The second book I’ve written is geared to readers in the target market of neglected peers who have been traditionally told there was no hope for what you can do.

I’ve been a career services person for over nine years so far. In this time I’ve created resumes that enabled numerous people to get job interviews that led to job offers.

That’s how I know real positive change is possible. That’s how I know success is within reach.

The point is that mental health staff  are first seeing you at that moment in time when you’re young. Thus if they have no frame of reference where other people are successful, they will see you and your illness as fixed, immutable over time.

When in fact the point is you’re young, you most likely have a limited view of the world and your place in it, especially with any “self-stigma.”

At 22, at whatever age you’re diagnosed, that’s the time that your goals and dreams should be accepted and reinforced, not shut down.

Mental health staff should not use your illness and its symptoms as the proxy for your personality.

A female therapist when I was 27 told me I was too low-functioning for therapy. A female therapist when I was 46 told me I was too high-functioning for therapy.
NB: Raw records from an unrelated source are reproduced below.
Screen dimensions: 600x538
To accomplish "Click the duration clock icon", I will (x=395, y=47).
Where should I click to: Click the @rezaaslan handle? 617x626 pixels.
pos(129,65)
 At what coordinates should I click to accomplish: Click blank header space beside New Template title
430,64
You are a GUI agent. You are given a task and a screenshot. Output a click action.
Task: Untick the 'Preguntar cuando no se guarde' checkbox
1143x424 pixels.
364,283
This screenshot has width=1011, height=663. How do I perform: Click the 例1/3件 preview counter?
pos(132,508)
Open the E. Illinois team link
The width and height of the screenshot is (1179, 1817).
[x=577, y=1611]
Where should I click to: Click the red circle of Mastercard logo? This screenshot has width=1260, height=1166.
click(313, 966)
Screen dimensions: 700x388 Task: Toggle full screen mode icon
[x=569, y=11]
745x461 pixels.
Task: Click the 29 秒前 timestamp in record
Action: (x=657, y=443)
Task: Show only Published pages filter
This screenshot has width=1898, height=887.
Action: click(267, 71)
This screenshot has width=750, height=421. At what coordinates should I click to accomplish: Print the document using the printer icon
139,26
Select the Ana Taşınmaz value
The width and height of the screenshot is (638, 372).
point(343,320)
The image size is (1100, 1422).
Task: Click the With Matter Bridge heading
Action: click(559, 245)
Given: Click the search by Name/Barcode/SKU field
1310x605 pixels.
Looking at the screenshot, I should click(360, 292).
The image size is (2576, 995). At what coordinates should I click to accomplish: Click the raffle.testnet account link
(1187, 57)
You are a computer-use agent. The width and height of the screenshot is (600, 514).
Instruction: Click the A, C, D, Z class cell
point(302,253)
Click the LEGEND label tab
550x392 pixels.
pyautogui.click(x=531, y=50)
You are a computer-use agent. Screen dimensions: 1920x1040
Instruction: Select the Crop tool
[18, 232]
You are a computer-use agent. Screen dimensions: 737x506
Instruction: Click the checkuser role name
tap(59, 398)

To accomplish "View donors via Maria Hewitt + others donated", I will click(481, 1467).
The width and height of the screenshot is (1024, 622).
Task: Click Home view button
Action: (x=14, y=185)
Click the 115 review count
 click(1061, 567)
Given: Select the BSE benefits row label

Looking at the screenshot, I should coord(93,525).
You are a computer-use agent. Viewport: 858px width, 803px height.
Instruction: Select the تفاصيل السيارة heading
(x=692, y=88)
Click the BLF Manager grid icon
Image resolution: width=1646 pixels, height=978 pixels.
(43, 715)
Thus you have to beware of any mental health staff person who tells you that you’re either not capable of much or too ambitious to be a candidate for any further self- improvement.

As if there’s an end point to stop bettering yourself. There isn’t.

The point is too that if you’re not growing and changing as your life changes you’re going to remain stuck.

Your own frame of reference–about yourself, the world, and your place and others’ in it–should be changing to become more hopeful and compassionate.

Your life doesn’t end when you get a diagnosis of SZ or BP or DP or whatever you’re handed.

The people who treat you should accept and understand that positive change is possible for you at any time in your life. If not now when you’re in a plateau, this change can be possible at a later date.

Getting to where you want to be might not be quick or easy.

Yet without breaking confidentiality I can tell you in a general way that numerous peers I’ve met and helped have been severely ill and gone on to change their lives for the better.

One guy I know who’s gone global with his story heard voices for 10 years. He went on to get an MBA and become the CEO of corporations.

I’ll end here and come back with news of interest for New York residents.